不妊治療中に「誰かのブログを読んで救われた」という声は多くあります。一方で、読み続けることで比較や焦りが生まれることもあります。ブログを心のケアに役立てるための選び方と活用法を整理します。
この記事のポイント
- 不妊治療メンタルケアに役立つブログの「良い選び方の基準」
- 当事者ブログ・専門家ブログ・クリニック公式ブログの違いと使い分け
- ブログ依存のリスクと、健全な距離の置き方
ブログが不妊治療当事者の心に役立つ理由
医療情報サイトやSNSと違い、ブログには「個人の体験の深さ」があります。採卵の痛み・陰性判定の夜・クリニックでの会話——こうした細かな経験の記録が「私も同じだった」という共感をもたらします。
- 孤立感の軽減:「同じ経験をしている人がいる」という正常化
- 情報収集:担当医に聞きにくい体験的な情報(採卵の実際の流れ・副作用の感覚)を得られる
- 希望の提供:治療が成功した方のブログが、継続の動機になることがある
ブログの種類と使い分け
当事者ブログ(治療中・治療後)
最もリアルな体験を得られる。治療の成否・感情の波・クリニック選びなど詳細な情報がある。医療情報としては不正確なこともあるため、参考程度にとどめる。
専門家ブログ(不妊カウンセラー・心理士・医師)
医学的根拠に基づいた情報と、専門家目線での解説が得られる。感情的な共感より「正確な知識」を求める場合に有用。
クリニック公式ブログ・コラム
特定クリニックの治療方針・最新情報が得られる。「このクリニックを選んでよかったのか」という参考にもなる。
「心に合う」ブログの選び方の基準
すべてのブログが自分の状態に合うわけではありません。以下の観点で選んでみてください。
- 読んだ後の気分を確認する:読後に「少し楽になった」「共感できた」なら合っている。逆に「焦った」「落ち込んだ」なら距離を置く
- ブロガーの治療状況・年齢が近いか:自分と状況が全く違う方のブログは、比較による焦りを生みやすい
- 「妊娠報告」が多すぎないか:成功体験のみを追い続けることは「自分はなぜ成功しないのか」という自責を招くことがある
ブログとの健全な距離の置き方
ブログ依存のリスクとして、「毎日複数ブログを巡回しないと落ち着かない」「他人の治療経過と自分を常に比較している」という状態があります。
- 閲覧を1日1回・30分以内にルール化する
- 感情が不安定な時期(移植後の待機期間・陰性判定直後)は閲覧を控える
- 「読んでも読まなくても自分の治療経過は変わらない」という事実を意識する
よくある質問
Q:妊娠成功ブログばかり読んでしまい、焦ります。
成功体験のみのブログは「生存者バイアス」が強くかかっています。現在治療中のブログや、治療を終了した方の「今」を描いたブログの方が感情的に安定して読めることがあります。

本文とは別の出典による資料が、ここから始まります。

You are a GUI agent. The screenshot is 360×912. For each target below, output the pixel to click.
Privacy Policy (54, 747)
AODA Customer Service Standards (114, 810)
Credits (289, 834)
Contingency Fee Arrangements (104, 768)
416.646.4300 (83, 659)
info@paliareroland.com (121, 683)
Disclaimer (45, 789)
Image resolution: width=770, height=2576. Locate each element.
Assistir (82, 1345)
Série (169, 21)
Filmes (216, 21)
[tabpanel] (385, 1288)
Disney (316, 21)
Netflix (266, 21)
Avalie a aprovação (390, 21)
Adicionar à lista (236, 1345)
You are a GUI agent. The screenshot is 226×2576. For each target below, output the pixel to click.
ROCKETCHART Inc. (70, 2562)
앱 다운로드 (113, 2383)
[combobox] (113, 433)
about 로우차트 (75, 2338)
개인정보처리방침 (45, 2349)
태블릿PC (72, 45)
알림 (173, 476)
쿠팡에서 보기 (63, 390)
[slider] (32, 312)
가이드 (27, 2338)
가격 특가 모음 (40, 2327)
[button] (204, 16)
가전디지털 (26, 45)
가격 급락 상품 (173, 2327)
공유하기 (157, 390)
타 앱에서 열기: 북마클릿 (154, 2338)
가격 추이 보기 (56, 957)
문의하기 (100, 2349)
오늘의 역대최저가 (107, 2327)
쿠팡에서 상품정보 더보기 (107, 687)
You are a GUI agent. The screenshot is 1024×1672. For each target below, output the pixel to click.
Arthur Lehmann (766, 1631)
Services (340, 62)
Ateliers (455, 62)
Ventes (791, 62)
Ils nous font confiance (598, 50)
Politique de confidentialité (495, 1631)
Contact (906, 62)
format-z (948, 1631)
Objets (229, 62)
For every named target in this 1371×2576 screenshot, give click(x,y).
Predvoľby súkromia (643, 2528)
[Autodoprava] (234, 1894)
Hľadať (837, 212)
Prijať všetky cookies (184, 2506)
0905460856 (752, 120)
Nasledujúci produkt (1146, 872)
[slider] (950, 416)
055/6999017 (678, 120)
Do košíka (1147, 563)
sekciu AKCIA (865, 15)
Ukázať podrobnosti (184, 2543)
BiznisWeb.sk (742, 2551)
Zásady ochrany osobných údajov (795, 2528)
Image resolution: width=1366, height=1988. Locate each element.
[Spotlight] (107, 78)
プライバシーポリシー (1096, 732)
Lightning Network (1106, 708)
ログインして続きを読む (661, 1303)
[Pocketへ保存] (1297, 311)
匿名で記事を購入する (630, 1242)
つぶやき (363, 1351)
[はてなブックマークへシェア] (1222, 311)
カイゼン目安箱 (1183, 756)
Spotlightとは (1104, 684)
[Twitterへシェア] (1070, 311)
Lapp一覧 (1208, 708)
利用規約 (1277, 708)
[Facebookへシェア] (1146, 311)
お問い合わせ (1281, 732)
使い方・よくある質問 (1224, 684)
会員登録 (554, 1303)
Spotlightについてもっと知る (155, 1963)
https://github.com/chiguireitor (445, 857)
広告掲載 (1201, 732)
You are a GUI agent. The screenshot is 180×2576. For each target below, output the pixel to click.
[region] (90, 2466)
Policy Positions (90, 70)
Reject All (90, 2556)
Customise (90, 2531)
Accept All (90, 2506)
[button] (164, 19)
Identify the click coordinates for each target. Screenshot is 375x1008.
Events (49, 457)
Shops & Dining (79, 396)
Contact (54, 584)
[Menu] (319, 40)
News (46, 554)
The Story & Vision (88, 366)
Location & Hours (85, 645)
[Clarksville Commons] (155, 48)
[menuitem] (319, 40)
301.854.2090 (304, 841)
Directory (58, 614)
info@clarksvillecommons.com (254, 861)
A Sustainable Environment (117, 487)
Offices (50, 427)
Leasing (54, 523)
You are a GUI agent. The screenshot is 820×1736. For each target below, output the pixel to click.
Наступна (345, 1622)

Q:自分もブログを書きたいのですが、始めても大丈夫ですか?
書くことによる感情の整理(表現療法)は有効なアプローチです。公開しない日記形式でも同様の効果があります。公開する場合は、個人情報・クリニック名の取り扱いに注意してください。
まとめ
不妊治療のメンタルケアにブログは有効なツールです。当事者ブログ・専門家ブログを使い分け、読後の自分の気分を指標にして「心に合うブログ」を見つけてください。一方で、ブログへの依存や比較による焦りには注意が必要です。1日1回・閲覧時間を決めるというルールが、健全な使い方につながります。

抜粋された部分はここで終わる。